DIRECTION » Echo the data word for word, starting at the line containing "Click the 5:25" and ending at the line containing "point(119,288)", with both of those lines included.

DATA SUPPLIED »
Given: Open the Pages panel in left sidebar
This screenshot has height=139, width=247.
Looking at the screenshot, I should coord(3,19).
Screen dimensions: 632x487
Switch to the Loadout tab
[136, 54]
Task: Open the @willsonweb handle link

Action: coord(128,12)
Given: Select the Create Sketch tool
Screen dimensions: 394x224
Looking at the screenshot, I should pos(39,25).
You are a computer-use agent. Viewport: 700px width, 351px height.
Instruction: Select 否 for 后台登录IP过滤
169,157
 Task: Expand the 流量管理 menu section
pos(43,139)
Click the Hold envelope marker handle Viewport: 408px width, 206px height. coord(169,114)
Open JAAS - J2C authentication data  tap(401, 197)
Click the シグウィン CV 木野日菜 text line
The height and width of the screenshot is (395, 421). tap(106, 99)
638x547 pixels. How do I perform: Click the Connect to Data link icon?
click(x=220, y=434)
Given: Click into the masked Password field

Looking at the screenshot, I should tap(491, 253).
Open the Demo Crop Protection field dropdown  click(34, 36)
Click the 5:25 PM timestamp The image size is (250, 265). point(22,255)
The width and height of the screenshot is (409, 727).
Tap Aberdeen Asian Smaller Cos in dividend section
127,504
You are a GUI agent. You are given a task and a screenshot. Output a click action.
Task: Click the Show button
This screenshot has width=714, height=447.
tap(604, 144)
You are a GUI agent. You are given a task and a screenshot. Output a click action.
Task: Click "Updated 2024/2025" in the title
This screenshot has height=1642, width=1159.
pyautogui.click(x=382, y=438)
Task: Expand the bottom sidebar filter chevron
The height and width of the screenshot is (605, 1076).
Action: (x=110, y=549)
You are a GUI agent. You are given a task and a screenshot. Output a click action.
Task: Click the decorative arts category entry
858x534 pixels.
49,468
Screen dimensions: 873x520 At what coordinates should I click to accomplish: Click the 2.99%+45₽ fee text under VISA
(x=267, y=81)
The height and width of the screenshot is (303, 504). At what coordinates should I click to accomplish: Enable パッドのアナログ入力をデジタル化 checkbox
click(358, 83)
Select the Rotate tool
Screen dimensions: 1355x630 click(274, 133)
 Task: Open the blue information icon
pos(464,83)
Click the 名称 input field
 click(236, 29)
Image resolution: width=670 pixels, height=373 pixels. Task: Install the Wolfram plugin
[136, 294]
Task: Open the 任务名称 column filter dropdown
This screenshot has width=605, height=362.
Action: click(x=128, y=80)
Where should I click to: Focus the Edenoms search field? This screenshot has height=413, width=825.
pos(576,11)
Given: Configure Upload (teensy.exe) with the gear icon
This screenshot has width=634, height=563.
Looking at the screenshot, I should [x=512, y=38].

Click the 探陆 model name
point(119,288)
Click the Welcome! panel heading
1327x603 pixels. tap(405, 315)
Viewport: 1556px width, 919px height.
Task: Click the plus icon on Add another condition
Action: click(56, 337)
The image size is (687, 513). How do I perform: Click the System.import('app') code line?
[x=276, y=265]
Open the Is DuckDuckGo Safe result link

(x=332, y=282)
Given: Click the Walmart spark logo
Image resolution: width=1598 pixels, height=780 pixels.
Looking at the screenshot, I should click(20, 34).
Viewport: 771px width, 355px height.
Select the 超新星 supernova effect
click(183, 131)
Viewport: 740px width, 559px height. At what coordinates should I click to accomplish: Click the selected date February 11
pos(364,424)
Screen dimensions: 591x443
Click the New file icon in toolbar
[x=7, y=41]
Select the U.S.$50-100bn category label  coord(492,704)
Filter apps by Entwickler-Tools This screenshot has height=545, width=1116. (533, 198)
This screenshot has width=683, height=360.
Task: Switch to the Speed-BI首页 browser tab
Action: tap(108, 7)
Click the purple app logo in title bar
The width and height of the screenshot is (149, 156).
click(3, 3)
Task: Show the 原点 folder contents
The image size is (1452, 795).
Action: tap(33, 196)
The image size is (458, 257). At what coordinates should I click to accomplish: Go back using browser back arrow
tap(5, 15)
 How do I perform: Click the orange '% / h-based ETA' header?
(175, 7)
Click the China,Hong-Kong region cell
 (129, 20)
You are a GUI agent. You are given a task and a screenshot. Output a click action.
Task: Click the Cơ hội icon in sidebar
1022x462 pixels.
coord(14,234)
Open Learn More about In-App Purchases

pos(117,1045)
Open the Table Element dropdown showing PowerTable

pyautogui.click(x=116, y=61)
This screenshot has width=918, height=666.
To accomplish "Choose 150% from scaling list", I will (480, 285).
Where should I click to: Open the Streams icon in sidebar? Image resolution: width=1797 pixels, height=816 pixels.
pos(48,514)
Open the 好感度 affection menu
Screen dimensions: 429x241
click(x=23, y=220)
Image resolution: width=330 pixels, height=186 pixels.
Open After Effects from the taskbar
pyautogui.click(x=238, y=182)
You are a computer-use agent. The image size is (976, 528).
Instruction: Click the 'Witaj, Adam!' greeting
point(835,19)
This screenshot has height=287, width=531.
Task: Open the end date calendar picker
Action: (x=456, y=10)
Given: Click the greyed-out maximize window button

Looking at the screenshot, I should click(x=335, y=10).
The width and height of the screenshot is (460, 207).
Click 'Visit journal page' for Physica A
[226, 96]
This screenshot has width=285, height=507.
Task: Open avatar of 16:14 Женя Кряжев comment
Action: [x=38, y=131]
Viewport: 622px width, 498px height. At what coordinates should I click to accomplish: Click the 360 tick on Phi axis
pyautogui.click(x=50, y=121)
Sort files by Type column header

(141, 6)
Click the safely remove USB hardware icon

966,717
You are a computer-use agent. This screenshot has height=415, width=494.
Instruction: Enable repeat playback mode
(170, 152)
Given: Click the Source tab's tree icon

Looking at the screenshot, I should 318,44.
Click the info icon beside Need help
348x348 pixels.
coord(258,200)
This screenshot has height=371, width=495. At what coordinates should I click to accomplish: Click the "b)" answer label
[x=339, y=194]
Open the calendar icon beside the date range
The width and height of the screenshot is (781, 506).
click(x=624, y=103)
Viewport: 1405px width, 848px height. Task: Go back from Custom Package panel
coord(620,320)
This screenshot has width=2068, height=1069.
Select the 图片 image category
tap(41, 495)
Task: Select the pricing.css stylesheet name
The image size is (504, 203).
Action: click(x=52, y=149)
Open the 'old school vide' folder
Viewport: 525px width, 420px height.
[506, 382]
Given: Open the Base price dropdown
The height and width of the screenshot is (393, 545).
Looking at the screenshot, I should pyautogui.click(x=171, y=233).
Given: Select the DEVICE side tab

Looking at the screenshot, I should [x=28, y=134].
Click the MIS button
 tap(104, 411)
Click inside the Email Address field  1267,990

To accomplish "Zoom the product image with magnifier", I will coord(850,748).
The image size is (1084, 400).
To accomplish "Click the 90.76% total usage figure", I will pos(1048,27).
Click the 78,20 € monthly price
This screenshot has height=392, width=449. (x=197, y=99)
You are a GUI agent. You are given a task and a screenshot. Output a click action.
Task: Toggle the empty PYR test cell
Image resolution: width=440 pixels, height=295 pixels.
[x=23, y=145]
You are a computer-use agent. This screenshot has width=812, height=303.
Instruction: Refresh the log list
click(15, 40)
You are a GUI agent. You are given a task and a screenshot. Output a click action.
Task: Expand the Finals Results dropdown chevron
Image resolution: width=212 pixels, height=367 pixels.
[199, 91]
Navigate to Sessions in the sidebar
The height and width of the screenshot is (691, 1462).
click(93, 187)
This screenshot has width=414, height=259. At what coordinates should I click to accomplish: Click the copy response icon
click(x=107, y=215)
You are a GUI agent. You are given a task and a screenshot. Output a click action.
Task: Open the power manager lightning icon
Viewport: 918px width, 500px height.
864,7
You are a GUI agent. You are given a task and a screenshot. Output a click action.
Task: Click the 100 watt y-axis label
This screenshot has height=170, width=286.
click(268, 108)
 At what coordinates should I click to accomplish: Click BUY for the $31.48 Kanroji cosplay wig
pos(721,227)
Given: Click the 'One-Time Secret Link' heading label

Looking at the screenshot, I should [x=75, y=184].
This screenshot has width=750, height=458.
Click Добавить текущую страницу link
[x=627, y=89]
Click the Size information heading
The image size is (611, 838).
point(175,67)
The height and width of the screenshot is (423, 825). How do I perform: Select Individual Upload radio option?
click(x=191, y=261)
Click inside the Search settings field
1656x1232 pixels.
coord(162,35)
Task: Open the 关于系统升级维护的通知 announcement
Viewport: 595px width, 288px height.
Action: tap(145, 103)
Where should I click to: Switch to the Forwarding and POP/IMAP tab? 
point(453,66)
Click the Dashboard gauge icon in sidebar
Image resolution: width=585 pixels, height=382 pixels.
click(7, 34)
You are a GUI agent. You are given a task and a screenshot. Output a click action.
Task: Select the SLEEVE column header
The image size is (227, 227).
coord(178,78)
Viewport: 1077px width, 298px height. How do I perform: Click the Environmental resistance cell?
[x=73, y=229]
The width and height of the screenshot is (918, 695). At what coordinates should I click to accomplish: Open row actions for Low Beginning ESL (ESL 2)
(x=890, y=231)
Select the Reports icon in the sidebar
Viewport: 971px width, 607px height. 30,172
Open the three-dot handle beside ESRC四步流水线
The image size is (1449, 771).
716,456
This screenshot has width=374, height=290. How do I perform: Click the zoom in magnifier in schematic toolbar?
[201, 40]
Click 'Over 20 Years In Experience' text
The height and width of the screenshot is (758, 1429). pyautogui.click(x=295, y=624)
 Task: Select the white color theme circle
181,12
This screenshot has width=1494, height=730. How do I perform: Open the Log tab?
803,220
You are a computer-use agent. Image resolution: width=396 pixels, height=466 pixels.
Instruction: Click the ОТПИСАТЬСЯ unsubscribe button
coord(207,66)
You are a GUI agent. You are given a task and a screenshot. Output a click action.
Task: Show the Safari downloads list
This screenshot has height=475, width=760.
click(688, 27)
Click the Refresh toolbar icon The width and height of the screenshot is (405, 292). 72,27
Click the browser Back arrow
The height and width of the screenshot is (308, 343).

SOLVED PROBLEM »
Click the 5:25 PM timestamp The image size is (250, 265). point(22,255)
The width and height of the screenshot is (409, 727).
Tap Aberdeen Asian Smaller Cos in dividend section
127,504
You are a GUI agent. You are given a task and a screenshot. Output a click action.
Task: Click the Show button
This screenshot has width=714, height=447.
tap(604, 144)
You are a GUI agent. You are given a task and a screenshot. Output a click action.
Task: Click "Updated 2024/2025" in the title
This screenshot has height=1642, width=1159.
pyautogui.click(x=382, y=438)
Task: Expand the bottom sidebar filter chevron
The height and width of the screenshot is (605, 1076).
Action: (x=110, y=549)
You are a GUI agent. You are given a task and a screenshot. Output a click action.
Task: Click the decorative arts category entry
858x534 pixels.
49,468
Screen dimensions: 873x520 At what coordinates should I click to accomplish: Click the 2.99%+45₽ fee text under VISA
(x=267, y=81)
The height and width of the screenshot is (303, 504). At what coordinates should I click to accomplish: Enable パッドのアナログ入力をデジタル化 checkbox
click(358, 83)
Select the Rotate tool
Screen dimensions: 1355x630 click(274, 133)
 Task: Open the blue information icon
pos(464,83)
Click the 名称 input field
 click(236, 29)
Image resolution: width=670 pixels, height=373 pixels. Task: Install the Wolfram plugin
[136, 294]
Task: Open the 任务名称 column filter dropdown
This screenshot has width=605, height=362.
Action: click(x=128, y=80)
Where should I click to: Focus the Edenoms search field? This screenshot has height=413, width=825.
pos(576,11)
Given: Configure Upload (teensy.exe) with the gear icon
This screenshot has width=634, height=563.
Looking at the screenshot, I should [x=512, y=38].

Click the 探陆 model name
point(119,288)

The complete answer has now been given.